(Beginning of MATERIAL SUPPLIED)

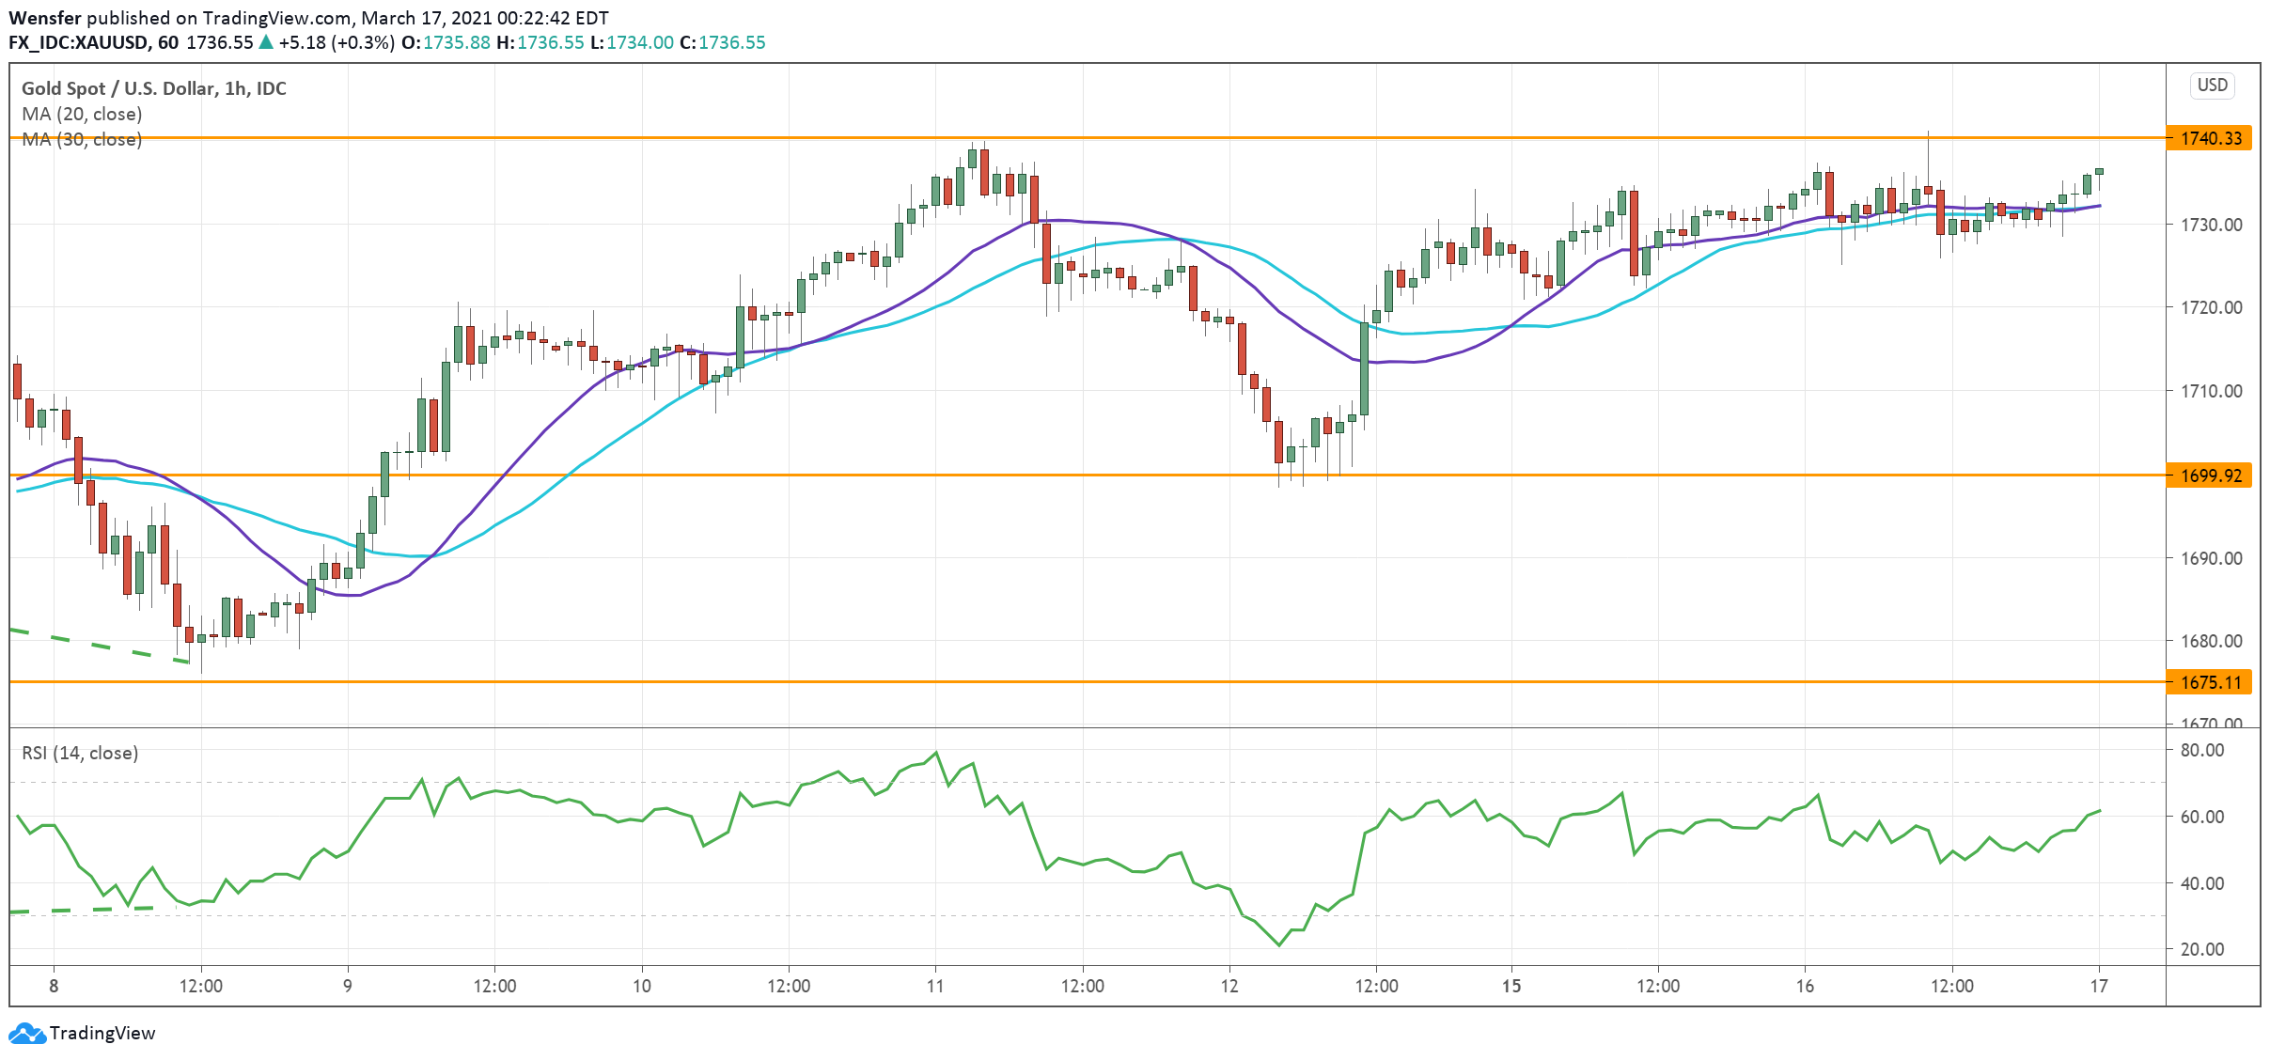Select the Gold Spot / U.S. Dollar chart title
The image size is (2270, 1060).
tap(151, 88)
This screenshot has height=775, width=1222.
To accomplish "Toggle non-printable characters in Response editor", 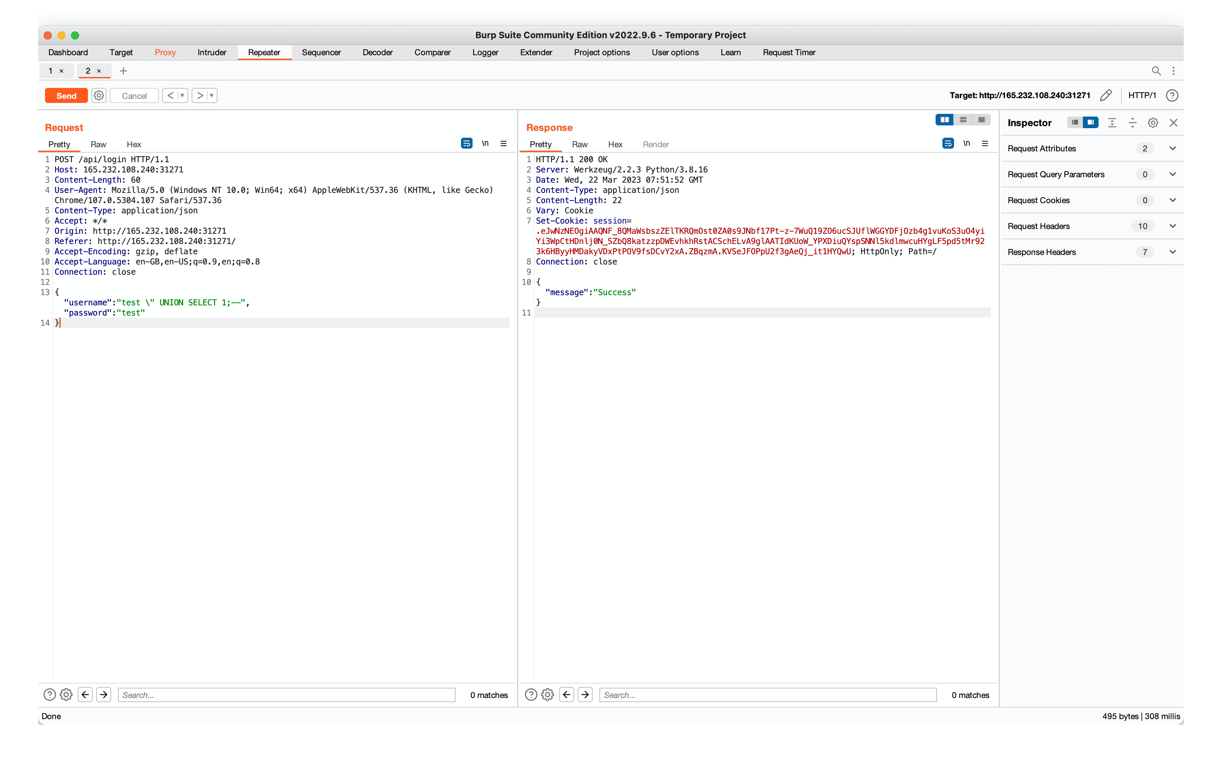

(End of MATERIAL SUPPLIED)

# EXERCISE GOAL
All lines from the line with "This screenshot has height=775, width=1222." through the final line of the data, both included, are to be repeated exactly; no other lines and no pictures.

# REPLY TO THE EXERCISE
This screenshot has height=775, width=1222.
To accomplish "Toggle non-printable characters in Response editor", 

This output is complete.